[Provided material start]

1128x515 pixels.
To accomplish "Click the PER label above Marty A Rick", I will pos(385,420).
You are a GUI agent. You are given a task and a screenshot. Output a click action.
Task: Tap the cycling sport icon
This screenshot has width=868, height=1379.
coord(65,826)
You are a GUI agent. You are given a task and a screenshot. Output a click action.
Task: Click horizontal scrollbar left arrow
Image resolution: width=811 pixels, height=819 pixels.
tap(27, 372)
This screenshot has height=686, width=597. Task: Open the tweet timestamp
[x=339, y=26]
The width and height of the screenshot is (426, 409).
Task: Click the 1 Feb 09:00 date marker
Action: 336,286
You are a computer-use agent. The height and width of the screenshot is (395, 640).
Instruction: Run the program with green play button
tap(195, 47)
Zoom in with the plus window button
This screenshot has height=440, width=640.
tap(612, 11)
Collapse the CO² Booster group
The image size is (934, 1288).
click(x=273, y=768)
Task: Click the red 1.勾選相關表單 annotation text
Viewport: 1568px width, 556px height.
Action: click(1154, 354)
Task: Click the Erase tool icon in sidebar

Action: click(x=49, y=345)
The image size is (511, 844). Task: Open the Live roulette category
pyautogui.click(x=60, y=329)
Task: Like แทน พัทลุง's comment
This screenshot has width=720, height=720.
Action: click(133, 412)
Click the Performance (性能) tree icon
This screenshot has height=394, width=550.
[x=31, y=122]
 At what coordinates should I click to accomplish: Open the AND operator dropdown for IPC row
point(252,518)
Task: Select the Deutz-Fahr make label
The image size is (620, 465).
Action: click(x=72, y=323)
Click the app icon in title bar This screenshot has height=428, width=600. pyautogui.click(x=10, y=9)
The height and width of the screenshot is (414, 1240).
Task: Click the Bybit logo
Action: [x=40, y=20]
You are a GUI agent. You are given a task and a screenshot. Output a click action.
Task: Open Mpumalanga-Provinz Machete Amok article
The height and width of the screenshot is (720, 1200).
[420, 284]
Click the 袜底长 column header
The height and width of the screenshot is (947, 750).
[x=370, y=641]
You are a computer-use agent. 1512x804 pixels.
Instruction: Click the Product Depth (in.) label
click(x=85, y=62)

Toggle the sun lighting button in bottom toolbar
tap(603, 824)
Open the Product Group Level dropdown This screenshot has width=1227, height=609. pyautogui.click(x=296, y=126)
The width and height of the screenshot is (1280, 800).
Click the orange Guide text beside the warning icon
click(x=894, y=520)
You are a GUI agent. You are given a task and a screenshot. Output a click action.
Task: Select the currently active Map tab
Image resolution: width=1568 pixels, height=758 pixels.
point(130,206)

[Provided material end]

■ Work to complete: Reproduce the part of the listing that opens with the line containing "The width and height of the screenshot is (1280, 800)." and continues through the end of the listing, including both ends and every line with its request. Multiply each click coordinate in the answers by 1.05 and round it to a whole number, rounding halves up.

■ Result of the task:
The width and height of the screenshot is (1280, 800).
Click the orange Guide text beside the warning icon
click(x=939, y=546)
You are a GUI agent. You are given a task and a screenshot. Output a click action.
Task: Select the currently active Map tab
Image resolution: width=1568 pixels, height=758 pixels.
point(137,216)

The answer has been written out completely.